* Begin *

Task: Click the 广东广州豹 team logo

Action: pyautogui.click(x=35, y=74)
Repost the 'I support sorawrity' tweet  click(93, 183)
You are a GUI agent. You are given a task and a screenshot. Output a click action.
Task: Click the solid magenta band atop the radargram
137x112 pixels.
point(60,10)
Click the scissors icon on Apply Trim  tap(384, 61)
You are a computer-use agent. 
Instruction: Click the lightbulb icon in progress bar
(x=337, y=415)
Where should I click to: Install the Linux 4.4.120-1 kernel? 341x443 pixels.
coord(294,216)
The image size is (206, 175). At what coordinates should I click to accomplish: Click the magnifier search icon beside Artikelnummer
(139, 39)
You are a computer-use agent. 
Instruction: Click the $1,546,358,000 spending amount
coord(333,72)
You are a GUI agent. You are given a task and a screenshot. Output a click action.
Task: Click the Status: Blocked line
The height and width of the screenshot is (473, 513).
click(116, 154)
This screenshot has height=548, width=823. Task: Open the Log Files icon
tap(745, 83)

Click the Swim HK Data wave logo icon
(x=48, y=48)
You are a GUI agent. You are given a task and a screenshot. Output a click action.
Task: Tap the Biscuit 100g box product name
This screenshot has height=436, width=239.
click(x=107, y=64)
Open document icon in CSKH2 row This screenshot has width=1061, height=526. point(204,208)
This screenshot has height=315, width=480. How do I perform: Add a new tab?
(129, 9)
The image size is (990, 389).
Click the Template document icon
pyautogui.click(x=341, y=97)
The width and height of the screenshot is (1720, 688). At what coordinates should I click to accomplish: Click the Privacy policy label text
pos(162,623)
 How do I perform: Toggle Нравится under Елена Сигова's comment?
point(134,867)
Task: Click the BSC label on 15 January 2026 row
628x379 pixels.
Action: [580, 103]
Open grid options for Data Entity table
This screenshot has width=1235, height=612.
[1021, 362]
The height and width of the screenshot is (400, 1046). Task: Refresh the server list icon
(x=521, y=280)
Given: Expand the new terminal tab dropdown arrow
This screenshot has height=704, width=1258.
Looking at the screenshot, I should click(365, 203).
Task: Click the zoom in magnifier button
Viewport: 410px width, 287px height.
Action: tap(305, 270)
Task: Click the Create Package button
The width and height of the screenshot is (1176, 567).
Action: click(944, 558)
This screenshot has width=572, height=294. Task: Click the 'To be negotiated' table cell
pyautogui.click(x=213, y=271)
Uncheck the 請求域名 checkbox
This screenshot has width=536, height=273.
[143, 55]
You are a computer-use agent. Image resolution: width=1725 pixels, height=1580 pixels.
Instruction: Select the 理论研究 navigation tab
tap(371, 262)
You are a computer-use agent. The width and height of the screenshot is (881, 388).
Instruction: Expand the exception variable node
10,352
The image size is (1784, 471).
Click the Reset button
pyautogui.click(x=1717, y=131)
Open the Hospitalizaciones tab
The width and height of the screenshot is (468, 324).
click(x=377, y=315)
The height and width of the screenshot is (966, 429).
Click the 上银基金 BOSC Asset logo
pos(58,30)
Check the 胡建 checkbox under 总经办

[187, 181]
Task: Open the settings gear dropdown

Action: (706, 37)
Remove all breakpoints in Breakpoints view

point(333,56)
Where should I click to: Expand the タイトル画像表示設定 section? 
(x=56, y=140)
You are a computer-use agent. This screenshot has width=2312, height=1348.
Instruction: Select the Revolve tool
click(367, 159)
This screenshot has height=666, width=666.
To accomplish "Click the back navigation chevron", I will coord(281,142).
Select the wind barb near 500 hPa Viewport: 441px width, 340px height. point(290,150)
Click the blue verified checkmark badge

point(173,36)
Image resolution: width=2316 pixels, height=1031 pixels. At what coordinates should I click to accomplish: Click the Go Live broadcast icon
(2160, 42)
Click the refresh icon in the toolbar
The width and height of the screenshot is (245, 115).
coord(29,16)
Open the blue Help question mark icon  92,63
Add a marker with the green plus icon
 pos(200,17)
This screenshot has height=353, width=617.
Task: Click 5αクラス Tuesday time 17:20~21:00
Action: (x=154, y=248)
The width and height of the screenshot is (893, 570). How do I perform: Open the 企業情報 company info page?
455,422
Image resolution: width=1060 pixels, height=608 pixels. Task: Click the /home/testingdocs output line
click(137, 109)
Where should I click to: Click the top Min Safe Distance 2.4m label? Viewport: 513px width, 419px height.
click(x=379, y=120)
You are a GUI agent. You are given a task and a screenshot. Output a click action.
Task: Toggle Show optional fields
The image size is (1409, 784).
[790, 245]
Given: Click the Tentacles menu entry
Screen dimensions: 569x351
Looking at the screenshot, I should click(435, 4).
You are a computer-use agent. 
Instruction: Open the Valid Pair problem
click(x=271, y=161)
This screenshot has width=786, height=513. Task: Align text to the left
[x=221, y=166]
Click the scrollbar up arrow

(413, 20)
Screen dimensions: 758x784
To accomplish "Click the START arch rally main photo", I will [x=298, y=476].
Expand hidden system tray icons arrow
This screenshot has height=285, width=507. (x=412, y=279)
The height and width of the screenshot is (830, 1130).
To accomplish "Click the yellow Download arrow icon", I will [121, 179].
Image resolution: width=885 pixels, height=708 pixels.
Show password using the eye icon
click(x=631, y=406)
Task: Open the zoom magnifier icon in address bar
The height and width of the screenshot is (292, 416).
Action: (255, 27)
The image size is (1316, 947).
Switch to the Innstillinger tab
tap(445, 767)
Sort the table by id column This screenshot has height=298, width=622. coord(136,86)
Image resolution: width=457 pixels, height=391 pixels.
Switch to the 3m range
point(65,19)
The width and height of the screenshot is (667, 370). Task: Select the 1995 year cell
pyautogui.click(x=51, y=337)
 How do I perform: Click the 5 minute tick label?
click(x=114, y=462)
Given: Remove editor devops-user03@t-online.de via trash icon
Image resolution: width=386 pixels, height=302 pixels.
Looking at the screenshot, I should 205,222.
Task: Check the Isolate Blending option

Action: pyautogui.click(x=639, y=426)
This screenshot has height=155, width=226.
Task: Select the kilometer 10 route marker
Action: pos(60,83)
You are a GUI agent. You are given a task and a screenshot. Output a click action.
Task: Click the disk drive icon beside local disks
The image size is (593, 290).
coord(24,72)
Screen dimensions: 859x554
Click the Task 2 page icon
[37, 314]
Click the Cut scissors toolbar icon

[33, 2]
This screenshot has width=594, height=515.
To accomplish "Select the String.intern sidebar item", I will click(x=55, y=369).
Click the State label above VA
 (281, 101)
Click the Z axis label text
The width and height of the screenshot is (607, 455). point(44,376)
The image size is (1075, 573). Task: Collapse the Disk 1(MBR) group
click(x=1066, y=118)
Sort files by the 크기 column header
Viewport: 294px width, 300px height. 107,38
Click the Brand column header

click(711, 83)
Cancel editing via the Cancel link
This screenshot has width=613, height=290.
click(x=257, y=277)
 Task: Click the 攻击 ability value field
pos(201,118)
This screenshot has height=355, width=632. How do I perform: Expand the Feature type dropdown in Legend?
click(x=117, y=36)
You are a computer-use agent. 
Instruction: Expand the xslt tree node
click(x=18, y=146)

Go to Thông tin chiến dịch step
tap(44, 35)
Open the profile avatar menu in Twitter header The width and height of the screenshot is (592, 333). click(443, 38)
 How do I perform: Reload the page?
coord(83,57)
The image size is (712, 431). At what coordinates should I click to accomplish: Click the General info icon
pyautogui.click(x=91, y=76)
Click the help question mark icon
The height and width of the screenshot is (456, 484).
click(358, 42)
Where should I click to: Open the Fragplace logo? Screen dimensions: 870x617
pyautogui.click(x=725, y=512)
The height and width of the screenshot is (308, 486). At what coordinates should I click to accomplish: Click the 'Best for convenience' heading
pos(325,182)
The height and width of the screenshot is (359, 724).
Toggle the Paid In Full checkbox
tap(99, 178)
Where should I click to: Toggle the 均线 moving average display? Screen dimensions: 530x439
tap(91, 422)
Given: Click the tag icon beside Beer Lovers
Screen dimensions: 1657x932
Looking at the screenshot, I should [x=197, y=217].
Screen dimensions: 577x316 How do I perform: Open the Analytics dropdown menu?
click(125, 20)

* End *

▶ [WHAT IS EXPECTED] Rewrite the rows from the very first one through the line containing "(x=337, y=415)", including both ends and keeping the requests. In the answers, multiply every coordinate by 0.2 and round each to the nearest whole number, rounding halves up. Leave every other number unchanged, including those in the requests.

▶ [RESPONSE TO THIS EXERCISE]
Task: Click the 广东广州豹 team logo

Action: pyautogui.click(x=7, y=15)
Repost the 'I support sorawrity' tweet  click(19, 37)
You are a GUI agent. You are given a task and a screenshot. Output a click action.
Task: Click the solid magenta band atop the radargram
137x112 pixels.
point(12,2)
Click the scissors icon on Apply Trim  tap(77, 12)
You are a computer-use agent. 
Instruction: Click the lightbulb icon in progress bar
(x=67, y=83)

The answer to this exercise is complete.